Integrating machine learning models is important, particularly for healthcare and medicine. The core question of interpretability is whether humans understand why the model makes such predictions on unseen instances. Many machine learning models, such as deep learning, are a “black-box” to humans, and thus, many studies have explored tools to interpret the models [61, 62, 63, 64]. In a federated learning context, as the model was kept updated through multiple parties, the interpretation would be a challenge.

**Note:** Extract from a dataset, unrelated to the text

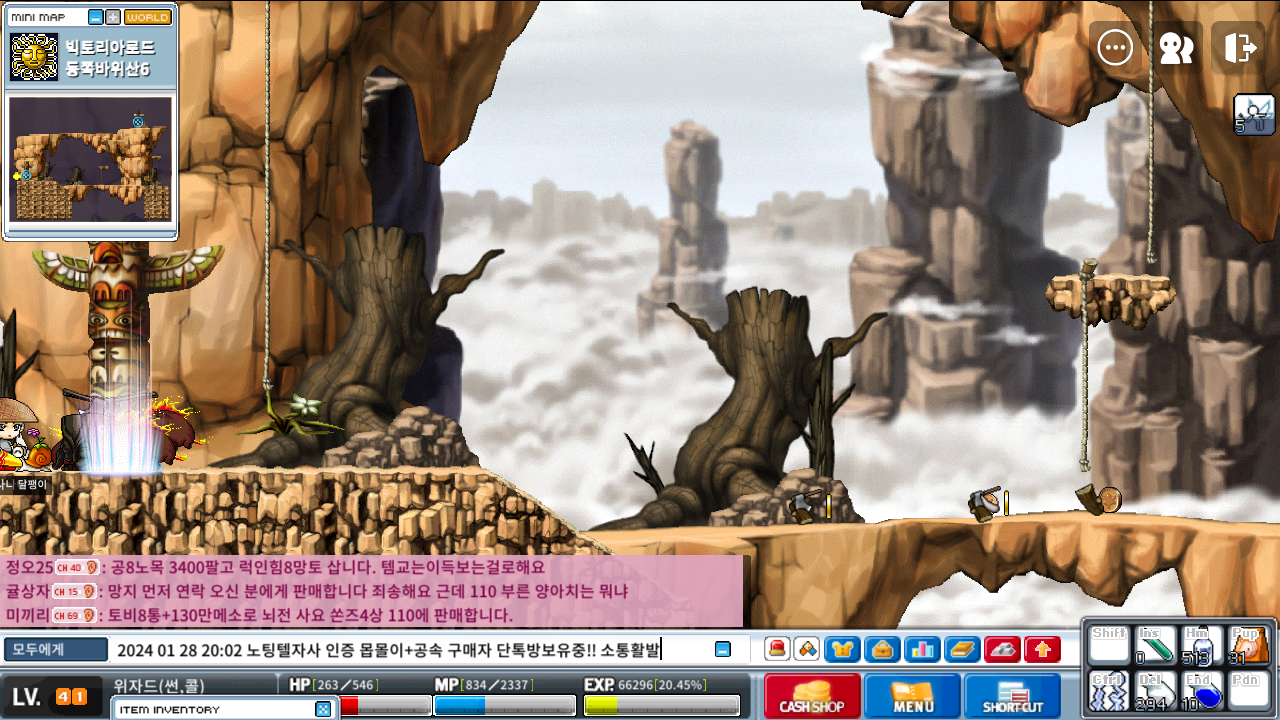The width and height of the screenshot is (1280, 720).
Task: Open the round three-dots overlay button
Action: (x=1115, y=48)
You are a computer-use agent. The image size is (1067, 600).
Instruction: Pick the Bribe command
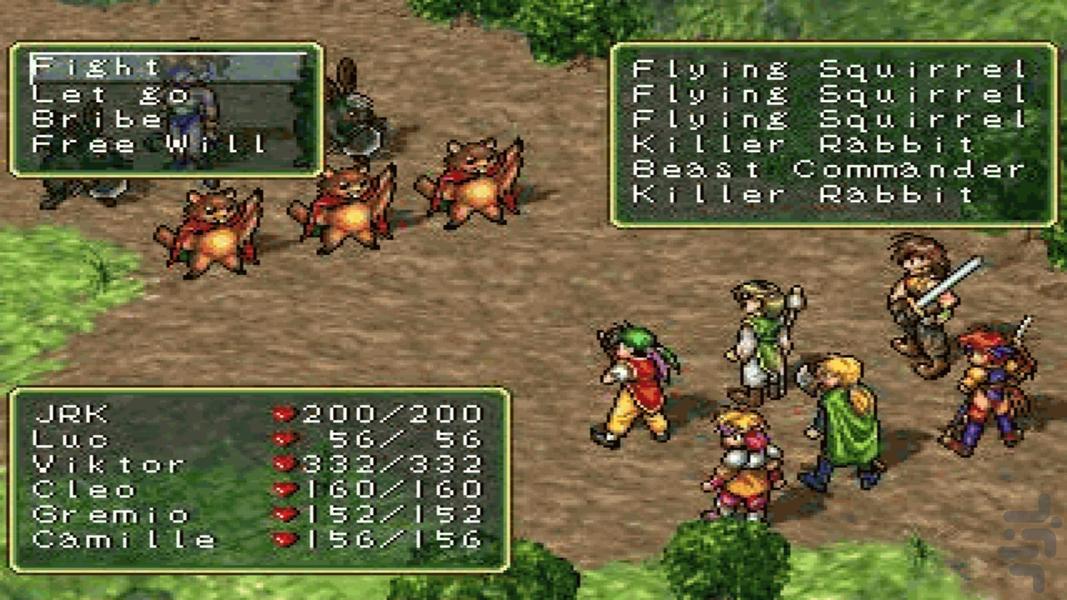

To summarize, federated learning for life sciences will benefit the process of data sharing among multiple organizations without a central authority. The data sharing process will monitor and track the data operations efficiently to ensure data integrity and provenance. Still, the data ownership problem is the key to adopting Rahasak-ML in FDA- or EMA-regulated research.

6 Conclusions

Federated learning emerges as a new technique that uses collaboration and distribution to train machine learning models without sharing the local raw data. It promises to benefit the medical field and drug industry that require strict data protection. However, most of the existing federated learning systems deal with centralized coordinators that are vulnerable to attacks and privacy breaches. We proposed a blockchain-empowered coordinator-less decentralized federated learning platform, named Rahasak-ML, to solve issues in centralized coordinator-based federated learning systems by providing better transparency and trust. We introduced the architecture and learning process of Rahasak-ML. We introduced a use case of using Rahasak-ML to train a machine learning model for diagnosis, which could be applied to other biomedical data to facilitate decision-making. Still, data standardization, communication efficiency, and model interpretation need to be resolved.